There are no allegations under Capitalicide's name filed at the Ottawa courthouse.

The abrupt action comes just days after the band was thrust into the limelight when several European vinyl copies of Beyoncé's 2016 album were mispressed, with the intended side A replaced by the first five songs from Zex's Uphill Battle.

The record label also cited "routine boycotts" by promoters, venues, and record stores among its reasons for dropping the band.

Guitarist says allegations 'untrue and hurtful'

Reached on Tuesday evening, Capitalicide confirmed the band was dropped by its label, but he called the allegations of sexual assault "completely untrue and hurtful."

The band had been riding a wave of unexpected attention after the vinyl mix-up.

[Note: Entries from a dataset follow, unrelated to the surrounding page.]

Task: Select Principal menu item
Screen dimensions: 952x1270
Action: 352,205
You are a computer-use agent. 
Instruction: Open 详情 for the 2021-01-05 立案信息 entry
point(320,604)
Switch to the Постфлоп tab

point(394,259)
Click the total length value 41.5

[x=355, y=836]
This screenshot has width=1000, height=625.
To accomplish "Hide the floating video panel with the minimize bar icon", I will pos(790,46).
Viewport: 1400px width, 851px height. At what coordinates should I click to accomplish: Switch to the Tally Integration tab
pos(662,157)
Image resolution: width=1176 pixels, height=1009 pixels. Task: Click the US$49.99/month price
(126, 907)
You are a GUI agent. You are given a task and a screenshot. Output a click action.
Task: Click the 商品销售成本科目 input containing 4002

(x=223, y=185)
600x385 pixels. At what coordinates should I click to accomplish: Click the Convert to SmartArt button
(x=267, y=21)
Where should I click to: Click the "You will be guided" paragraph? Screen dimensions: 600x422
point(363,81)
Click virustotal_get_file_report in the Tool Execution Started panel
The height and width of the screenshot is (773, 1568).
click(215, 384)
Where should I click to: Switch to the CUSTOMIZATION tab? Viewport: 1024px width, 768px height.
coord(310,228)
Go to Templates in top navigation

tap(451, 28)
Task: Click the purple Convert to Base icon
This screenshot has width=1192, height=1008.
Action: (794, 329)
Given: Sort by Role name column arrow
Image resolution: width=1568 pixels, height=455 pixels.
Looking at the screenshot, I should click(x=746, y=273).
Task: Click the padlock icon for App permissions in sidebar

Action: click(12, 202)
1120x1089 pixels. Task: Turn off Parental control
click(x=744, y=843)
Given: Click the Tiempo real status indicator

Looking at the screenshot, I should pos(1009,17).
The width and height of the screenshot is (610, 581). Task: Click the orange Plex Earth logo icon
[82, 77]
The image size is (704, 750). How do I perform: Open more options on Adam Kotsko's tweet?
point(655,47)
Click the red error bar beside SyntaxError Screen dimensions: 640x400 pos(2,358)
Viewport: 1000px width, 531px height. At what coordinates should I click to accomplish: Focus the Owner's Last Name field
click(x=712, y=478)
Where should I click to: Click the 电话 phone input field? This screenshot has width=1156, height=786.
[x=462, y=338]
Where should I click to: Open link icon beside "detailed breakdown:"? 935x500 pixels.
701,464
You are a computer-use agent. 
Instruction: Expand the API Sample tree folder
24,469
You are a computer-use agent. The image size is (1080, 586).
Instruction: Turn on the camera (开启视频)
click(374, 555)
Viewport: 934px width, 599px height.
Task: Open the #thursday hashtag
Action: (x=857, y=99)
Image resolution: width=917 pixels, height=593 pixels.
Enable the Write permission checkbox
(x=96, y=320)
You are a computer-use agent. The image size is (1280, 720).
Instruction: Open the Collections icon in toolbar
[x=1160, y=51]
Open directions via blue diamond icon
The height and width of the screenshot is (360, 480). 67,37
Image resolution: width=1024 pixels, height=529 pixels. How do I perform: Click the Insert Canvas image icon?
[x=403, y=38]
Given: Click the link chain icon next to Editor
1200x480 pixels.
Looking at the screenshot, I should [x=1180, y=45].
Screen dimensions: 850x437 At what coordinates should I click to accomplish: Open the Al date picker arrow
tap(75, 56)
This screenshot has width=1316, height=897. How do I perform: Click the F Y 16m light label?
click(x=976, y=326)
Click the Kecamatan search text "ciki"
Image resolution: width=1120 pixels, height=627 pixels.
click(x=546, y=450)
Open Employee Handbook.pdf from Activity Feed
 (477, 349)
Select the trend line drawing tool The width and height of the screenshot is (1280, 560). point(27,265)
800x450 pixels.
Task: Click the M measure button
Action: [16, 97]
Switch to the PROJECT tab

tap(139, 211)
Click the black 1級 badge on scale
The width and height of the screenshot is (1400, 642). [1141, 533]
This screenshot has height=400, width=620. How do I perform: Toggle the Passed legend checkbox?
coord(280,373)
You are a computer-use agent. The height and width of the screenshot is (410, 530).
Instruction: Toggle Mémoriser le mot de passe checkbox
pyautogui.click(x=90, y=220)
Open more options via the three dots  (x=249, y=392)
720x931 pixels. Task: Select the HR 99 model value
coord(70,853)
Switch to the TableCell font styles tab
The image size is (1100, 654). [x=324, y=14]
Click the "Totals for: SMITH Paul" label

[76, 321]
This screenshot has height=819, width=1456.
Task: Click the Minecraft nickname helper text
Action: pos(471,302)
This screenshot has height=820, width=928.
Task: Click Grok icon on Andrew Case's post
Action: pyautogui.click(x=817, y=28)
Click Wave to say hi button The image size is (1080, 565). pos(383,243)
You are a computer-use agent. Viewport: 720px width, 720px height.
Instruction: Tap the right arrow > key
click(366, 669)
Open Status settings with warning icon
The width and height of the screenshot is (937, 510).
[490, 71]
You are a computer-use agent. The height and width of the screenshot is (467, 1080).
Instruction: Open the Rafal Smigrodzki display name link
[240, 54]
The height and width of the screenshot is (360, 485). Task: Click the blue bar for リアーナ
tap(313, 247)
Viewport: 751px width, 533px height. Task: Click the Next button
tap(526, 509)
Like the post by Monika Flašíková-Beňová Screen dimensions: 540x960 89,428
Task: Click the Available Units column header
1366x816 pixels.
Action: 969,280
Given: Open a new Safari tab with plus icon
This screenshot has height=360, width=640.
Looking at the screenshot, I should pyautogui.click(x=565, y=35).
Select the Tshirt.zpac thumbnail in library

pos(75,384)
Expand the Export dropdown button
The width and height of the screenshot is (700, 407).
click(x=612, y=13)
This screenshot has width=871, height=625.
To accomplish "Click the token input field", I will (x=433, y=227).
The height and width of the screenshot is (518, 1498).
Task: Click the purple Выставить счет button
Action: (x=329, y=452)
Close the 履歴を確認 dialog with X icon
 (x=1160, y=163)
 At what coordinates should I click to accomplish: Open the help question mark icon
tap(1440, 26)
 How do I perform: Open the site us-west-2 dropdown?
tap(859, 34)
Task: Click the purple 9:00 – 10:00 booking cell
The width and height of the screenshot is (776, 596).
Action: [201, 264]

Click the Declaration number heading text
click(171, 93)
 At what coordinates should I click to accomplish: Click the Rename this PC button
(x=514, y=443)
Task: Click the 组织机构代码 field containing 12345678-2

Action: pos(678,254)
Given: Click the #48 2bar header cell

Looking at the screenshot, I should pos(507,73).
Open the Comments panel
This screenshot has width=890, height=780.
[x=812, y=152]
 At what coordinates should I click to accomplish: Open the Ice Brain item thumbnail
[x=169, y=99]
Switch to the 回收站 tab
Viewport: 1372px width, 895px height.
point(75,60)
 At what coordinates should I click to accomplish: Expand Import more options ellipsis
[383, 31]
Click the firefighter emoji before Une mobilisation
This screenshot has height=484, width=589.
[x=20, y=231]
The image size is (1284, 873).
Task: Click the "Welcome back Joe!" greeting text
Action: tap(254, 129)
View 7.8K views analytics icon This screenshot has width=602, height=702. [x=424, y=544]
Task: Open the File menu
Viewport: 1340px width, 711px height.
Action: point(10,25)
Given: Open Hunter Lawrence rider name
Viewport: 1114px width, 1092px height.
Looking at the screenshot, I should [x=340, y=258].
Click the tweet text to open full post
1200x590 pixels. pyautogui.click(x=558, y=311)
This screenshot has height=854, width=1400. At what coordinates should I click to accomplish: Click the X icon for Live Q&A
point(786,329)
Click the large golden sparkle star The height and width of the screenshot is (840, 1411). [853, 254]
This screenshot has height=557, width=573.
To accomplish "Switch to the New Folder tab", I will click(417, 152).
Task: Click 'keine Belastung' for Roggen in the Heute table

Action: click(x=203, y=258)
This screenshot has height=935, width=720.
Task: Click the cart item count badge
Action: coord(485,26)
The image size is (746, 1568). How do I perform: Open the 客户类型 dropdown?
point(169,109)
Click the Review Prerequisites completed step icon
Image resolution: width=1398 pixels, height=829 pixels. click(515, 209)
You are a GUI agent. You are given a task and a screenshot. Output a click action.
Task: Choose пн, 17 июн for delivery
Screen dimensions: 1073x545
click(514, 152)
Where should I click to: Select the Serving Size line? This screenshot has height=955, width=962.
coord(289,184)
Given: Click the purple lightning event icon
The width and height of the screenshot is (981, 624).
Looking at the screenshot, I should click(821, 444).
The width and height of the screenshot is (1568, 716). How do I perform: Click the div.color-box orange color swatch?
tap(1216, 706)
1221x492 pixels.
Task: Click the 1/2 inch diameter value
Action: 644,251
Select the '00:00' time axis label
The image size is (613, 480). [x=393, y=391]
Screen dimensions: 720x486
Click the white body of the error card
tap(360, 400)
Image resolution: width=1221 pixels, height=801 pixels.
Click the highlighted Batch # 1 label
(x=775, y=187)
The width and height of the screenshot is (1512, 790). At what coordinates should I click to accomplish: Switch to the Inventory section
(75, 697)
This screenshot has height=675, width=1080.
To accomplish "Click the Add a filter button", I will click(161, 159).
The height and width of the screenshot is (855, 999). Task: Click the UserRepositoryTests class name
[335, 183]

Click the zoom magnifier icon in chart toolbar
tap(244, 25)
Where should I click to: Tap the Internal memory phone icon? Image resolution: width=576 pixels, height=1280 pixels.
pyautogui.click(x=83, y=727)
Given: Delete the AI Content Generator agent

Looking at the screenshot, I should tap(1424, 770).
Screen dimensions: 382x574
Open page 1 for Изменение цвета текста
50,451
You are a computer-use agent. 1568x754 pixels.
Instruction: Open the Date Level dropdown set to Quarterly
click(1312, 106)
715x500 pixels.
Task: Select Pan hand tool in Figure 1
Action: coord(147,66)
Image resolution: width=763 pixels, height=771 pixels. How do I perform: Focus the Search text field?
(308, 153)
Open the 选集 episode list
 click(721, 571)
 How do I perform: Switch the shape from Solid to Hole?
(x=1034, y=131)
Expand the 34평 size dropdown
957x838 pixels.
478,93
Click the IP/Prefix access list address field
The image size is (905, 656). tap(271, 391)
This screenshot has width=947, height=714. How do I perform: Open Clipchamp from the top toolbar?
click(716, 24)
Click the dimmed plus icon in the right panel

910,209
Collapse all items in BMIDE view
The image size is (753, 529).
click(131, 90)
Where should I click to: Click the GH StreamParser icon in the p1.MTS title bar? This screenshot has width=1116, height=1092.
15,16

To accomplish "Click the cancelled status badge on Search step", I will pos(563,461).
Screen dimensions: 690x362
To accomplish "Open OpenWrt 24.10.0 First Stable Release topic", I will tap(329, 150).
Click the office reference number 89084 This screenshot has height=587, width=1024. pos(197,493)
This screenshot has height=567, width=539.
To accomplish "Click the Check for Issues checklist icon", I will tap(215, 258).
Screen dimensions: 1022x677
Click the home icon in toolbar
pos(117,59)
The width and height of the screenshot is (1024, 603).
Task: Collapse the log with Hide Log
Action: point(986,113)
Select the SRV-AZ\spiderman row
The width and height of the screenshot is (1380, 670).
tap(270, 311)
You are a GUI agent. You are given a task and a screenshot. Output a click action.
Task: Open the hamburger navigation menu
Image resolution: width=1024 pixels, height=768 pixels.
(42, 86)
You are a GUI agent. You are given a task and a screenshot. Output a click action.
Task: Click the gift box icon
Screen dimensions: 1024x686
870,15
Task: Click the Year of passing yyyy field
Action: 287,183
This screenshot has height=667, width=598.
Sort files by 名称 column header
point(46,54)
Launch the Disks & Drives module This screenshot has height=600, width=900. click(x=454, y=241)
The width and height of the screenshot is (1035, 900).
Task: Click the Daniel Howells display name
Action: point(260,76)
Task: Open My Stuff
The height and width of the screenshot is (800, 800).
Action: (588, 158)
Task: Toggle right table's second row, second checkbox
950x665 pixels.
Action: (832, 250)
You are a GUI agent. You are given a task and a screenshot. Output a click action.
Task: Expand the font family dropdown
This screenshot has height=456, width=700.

The story of Beyoncé fans playing the vinyl album and instead hearing an obscure Canadian punk band was picked up in Vanity Fair, Variety, Billboard, the Guardian and newspapers and broadcasters across Canada.

Columbia Records later issued a statement, blaming the mistake on human error at the Celebrate Records plant in Germany.

Gab Hole, the bass player for the band, had been joking earlier Tuesday — before the band learned it was dropped by its label — that he found it bizarre that "one guy's mistake" at a factory would cause what he called an international incident.